Hay encuentros en los que me pregunto: ¿quién elige a quién? Esta vez, como en tantas otras, lo miré. Estaba junto a varios como él. Su atuendo acartonado parecía recién lustrado y en su contorno erguido se alcanzaba a leer un título. Aquel sello singular, era una huella delineando su identidad. En aspecto se parecía a los demás, pero cada quien a cada cual, algo en él me supo conquistar.
Todos apilados en el mismo estante
advertían, vigilantes, como lo sustraía de la fila. Su sabiduría se asomaba
entre páginas, aún dormidas, mientras mis manos comenzaban a descubrirlas.
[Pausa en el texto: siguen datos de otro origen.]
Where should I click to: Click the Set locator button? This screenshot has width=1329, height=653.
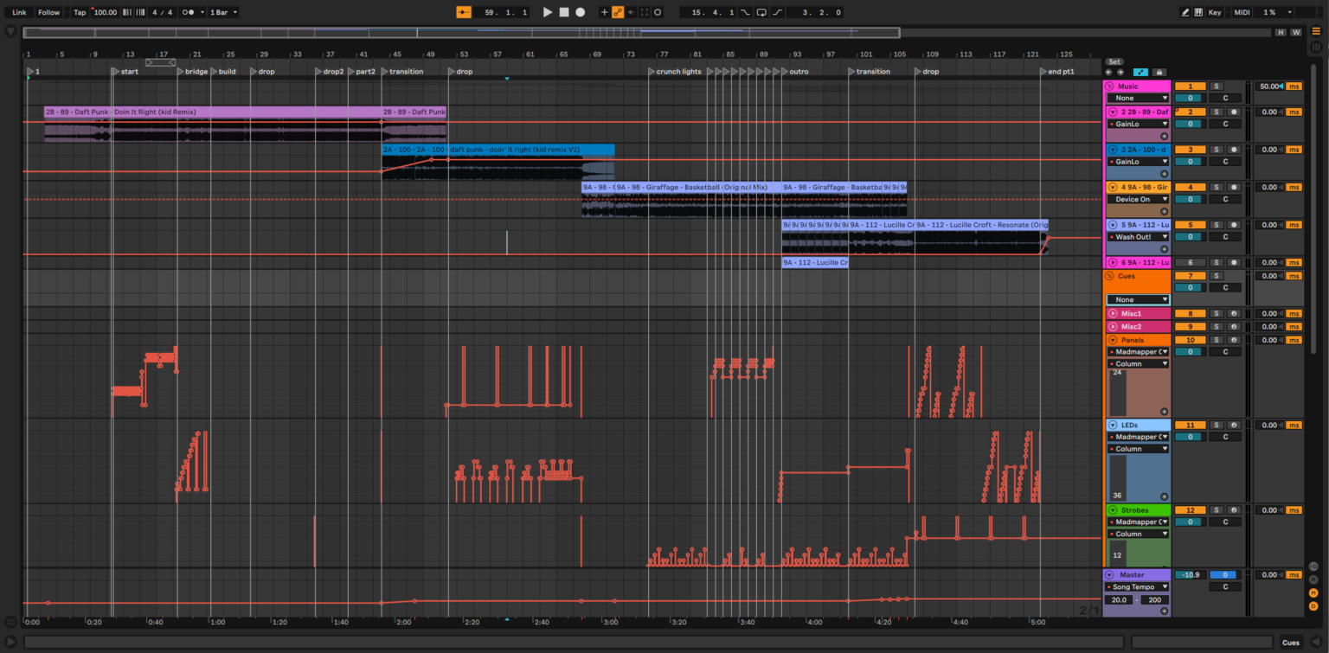(x=1114, y=61)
Hasta que las tapas cedieron a mis ansias por leerlo y los pliegos dejaron de
sentirse prisioneros. Fue allí cuando ya no pude resistir. Sus encantos
comenzaron a hechizarme y aquel instante se fue inmortalizando en un recuerdo
inolvidable. Como en toda primera cita los sentidos empezaron a agudizarse,
para dar comienzo al ritual inevitable.
El murmullo de las hojas al pasar y la
sensualidad con la que resbalan por la yema de mis dedos, terminan por
adueñarse del momento. Me acerco más a él y no puedo dejar de oler aquella
fragancia a tinta que me embriaga el alma. Estoy aproximándome a ellas y puedo
saborear cada una de sus letras. Están allí, acomodadas una al lado de la otra,
separadas por espacios, puntos y comas. Ahora en un susurro, casi inaudible,
percibo sus voces tenues, mientras sus alientos frescos viajan por mi nariz y
se cuelan en cada resquicio de mi mente. Hay algo que desean contarme. Pero no
puedo despegarme del papel que exhala sobre mi cara, aromas a historia y a
madera recién cortada.
Poco a poco empiezo a escucharlas en un
silencio inofensivo que huele a niño. Es la brisa de las palabras, respirando sobre mi cara. Estoy frente a él y el silbido de la imaginación ha incautado mis pensamientos con sigilo. Es imposible alejarme, con su magia, ha logrado enamorarme.